Just as I have a weakness for Burger King’s Whoppers, there’s a part of me that has a sneaking liking for ‘Lord’ Sugar … ‘Lord’ in inverted commas because I just can’t take the title seriously. A friend of mine who worked with him on a corporate deal in the City described him as ‘a chippy cunt’; but I like the way he hasn’t abandoned his Cockney accent and diction, and I like the way that despite his millions, he remains in spirit an unreconstructed barrow-boy.

Indeed, he caused quite a rumpus recently when he said in his usual forthright manner that you would have to be mad, as the owner of a business, to employ a woman of child-bearing age; a view which had the liberal media howling with indignation. But he was making a fair point, viz. that the demands that maternity leave impose on a company often cause havoc, especially in the case of smaller businesses. 

I can think of two examples, both given to me by reasonable, right-thinking friends. One of them is head of a small department in a semi-governmental organisation. A woman in her department went off and had a baby; came back for a few months and then went off and had another one; and then, I think, had a third. The cost, inconvenience and disruption involved were enormous, as was the extra work imposed on this woman’s colleagues in the office. It was clear that she was playing the system shamelessly, but there was nothing that could be done about it. The other friend is the manager of a small food-importing company, and it’s the same story there. Maternity leave, he tells me, is the bane of his life.
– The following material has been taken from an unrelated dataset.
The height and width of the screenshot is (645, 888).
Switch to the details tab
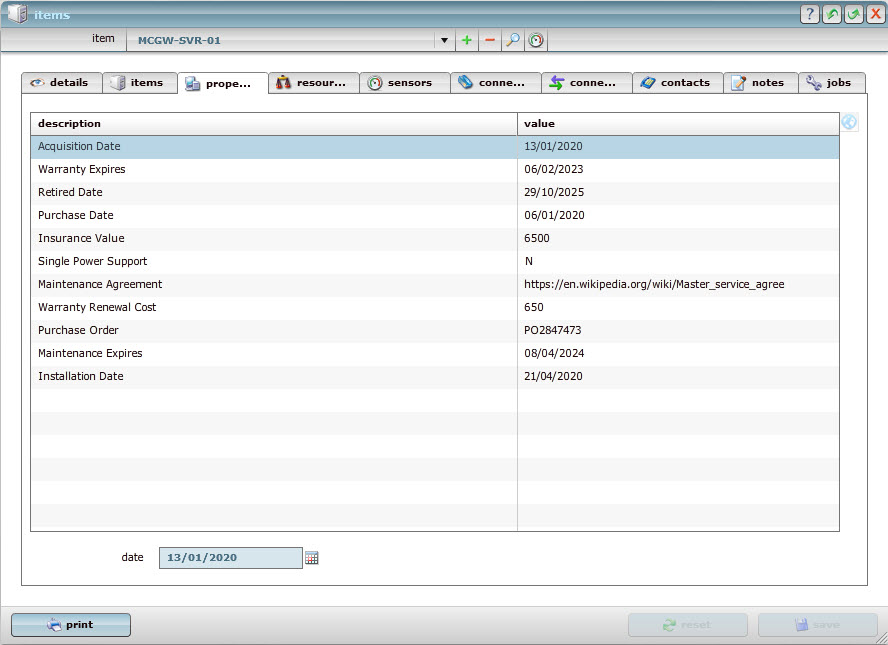(x=60, y=83)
Anyhow, back to The Apprentice. In this new series, consisting of 12 episodes, there’s a team of eight boys competing against a team of eight girls. The format dictates that at the end of each episode the winning team goes off and spends the weekend glugging champagne in a posh hotel, whilst the losing team is ritually vilified by Sugar, who then excommunicates one – or occasionally two – of them. At the end of the series there will be just one winner out of the sixteen contestants, and this lucky individual will be handed a cheque for £250,000 and will ascend to business heaven, there to enjoy eternal bliss as a partner of Alan Sugar … who must have accumulated quite a few of these pushy acolytes by now.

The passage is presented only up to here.